* _JOB_
How many lines in the data below contain the string "pixels"? Reply with the number alone.

* _MATERIAL FOR THIS TASK_
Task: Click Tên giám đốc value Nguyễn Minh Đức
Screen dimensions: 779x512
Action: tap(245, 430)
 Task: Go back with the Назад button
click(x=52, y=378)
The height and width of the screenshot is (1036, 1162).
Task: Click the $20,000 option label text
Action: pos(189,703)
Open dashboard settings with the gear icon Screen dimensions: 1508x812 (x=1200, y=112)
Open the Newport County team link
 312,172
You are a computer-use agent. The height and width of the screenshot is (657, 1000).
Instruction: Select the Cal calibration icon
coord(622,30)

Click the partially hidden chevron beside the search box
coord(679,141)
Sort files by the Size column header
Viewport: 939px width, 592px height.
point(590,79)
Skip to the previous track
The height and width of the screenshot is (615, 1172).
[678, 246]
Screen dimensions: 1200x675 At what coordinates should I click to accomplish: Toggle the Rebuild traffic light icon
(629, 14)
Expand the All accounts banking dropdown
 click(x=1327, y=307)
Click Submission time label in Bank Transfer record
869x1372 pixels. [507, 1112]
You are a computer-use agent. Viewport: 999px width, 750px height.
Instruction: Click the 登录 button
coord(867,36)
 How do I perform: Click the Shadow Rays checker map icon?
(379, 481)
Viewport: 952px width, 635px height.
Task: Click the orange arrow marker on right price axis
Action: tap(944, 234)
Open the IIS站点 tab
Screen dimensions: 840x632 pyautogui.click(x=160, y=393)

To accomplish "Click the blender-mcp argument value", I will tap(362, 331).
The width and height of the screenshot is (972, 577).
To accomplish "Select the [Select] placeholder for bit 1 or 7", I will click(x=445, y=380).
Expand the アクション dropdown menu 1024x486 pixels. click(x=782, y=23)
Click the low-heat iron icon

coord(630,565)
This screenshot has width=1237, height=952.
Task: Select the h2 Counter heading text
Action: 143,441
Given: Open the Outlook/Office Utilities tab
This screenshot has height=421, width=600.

* _THE ANSWER_
2